And so it goes at 3 Columbus Circle. The main focus now is on finding tenants, the construction having wrapped up earlier this year. With 600,000 square feet of vacant space—all but the top three floors are occupied—Mr. Moinian said there was a rare opportunity available. Even with all the other available offices in the city, few are as big. He was effusive about the Class-A amenities of his revamped building, which are unquestionably updated. The mechanical systems have been modernized, the lobby has doubled in size and moved to Broadway, that new curtain wall, while not providing bigger views, does improve the efficiency of the building. Mr. Moinian said he expects the project to receive LEED certification. We asked if it might be Gold or Silver, one of the higher levels of sustainability recognition. He responded that was impossible for a retrofit like his. And yet the Empire State Building got its gold just last week.
At the same time, the newest technology can do about the low ceiling heights, the tight quarters and the building’s irregular trapezoidal layout. “Looking back on it, it seemed like a logical thing to do, but now it is a very hard sell,” one real estate executive said. “Then again, a lot of people made mistakes a few years ago.” The going wisdom today is that it would have been better to tear down the building rather then recast it anew. “It is probably the most talked about building in the city, and not in a good way,” another broker said. Everyone wants to know what might happen, who will take the space—if anyone—and what SL Green might see in the building. Are they just waiting to tear it down?
Even Mr. Moinian’s partners are circumspect about the project. SL Green had to take it off the market for five months, redo whole floors add some bathrooms to help agents and tenants appreciate the potential of the space.

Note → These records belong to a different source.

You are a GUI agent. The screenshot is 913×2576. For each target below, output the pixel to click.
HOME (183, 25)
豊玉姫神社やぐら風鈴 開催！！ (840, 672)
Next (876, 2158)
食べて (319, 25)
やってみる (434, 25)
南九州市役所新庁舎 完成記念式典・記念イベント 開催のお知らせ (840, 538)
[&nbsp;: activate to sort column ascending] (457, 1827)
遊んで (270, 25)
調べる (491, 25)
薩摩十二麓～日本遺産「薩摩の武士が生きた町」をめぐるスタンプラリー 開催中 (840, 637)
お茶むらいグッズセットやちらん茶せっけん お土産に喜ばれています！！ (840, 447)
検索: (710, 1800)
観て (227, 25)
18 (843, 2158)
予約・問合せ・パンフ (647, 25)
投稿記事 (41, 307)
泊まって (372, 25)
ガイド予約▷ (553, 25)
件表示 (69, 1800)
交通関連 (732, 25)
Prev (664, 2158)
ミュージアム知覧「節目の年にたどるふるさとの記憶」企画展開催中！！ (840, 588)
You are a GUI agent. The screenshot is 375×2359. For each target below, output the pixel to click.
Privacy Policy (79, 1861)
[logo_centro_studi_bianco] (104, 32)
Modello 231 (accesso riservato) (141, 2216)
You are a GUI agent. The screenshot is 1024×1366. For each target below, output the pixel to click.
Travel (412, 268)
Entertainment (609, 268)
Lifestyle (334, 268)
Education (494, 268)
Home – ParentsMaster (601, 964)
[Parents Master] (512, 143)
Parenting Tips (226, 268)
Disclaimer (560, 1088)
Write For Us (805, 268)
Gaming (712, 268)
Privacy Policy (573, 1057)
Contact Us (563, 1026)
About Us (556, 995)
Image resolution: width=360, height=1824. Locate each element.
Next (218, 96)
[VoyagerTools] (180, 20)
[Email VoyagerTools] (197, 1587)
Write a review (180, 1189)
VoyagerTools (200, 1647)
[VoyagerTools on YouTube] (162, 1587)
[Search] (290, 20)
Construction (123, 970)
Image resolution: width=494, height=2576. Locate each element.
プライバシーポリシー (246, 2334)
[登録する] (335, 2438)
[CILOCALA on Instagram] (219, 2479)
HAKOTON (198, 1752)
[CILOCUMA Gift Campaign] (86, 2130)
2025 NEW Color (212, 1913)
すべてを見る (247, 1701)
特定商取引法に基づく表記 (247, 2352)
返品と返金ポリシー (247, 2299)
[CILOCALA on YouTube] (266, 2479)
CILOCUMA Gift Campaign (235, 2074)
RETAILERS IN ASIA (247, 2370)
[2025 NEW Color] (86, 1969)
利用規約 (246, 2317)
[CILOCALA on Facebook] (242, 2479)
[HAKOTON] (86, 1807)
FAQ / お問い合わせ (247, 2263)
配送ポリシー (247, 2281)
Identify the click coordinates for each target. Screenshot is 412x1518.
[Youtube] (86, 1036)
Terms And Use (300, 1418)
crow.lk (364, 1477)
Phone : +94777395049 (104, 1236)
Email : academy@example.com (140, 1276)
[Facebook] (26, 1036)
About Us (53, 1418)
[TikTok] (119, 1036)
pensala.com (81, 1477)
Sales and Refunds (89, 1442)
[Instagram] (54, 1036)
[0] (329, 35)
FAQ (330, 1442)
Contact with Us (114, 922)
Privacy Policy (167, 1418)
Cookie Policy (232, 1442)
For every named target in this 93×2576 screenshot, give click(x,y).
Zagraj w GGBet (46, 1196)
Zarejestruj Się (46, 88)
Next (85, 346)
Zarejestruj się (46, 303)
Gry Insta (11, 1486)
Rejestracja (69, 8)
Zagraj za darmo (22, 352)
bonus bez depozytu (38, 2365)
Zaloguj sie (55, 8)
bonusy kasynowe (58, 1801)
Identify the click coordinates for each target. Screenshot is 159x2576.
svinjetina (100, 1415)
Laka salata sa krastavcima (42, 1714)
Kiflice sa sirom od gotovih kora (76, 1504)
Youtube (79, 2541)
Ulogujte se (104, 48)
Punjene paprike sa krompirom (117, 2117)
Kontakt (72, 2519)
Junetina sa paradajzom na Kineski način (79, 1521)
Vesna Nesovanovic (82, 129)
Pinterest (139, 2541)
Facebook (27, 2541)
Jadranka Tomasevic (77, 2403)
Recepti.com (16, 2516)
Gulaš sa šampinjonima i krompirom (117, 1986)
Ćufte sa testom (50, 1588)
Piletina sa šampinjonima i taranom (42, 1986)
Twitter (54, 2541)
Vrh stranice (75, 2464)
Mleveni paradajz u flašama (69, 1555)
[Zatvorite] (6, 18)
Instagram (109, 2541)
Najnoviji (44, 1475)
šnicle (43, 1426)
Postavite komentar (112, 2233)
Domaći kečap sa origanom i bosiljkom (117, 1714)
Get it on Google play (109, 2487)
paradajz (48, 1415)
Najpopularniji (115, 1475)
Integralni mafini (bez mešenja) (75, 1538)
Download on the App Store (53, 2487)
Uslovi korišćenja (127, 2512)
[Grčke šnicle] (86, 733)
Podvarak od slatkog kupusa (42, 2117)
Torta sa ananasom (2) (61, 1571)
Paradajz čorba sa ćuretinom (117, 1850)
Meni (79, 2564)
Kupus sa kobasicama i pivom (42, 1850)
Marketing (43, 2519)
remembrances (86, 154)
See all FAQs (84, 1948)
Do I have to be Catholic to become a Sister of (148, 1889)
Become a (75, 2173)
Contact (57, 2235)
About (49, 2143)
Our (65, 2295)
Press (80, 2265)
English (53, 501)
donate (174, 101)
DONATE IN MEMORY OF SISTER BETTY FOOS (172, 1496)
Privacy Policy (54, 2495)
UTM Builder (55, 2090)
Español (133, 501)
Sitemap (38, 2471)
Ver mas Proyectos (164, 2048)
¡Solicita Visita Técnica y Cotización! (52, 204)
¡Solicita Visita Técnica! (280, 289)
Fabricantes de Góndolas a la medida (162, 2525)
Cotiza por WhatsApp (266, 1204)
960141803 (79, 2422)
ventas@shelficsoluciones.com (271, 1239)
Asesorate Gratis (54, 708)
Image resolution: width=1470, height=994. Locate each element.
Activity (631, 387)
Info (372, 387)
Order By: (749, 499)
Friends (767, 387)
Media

“It’s Class-A quality, but it’s not a marquee building,” said Steve Durels, an executive vice president and director of leasing at SL Green. Still, he said there are no plans to do anything but lease up the building. “We would not have made the huge investment we did in this building if we did not believe in it,” he explained. In fact,
Mr. Durels said this was the firm’s specialty, repositioning buildings to maximize profits. Every building cannot be a marquee property, nor can every firm afford such properties. While 3 Columbus may no longer command the top dollar its developer had hoped for, the $60 to $80 a square foot is good for Midtown, especially in these times—the local average has hovered around $55 for the year.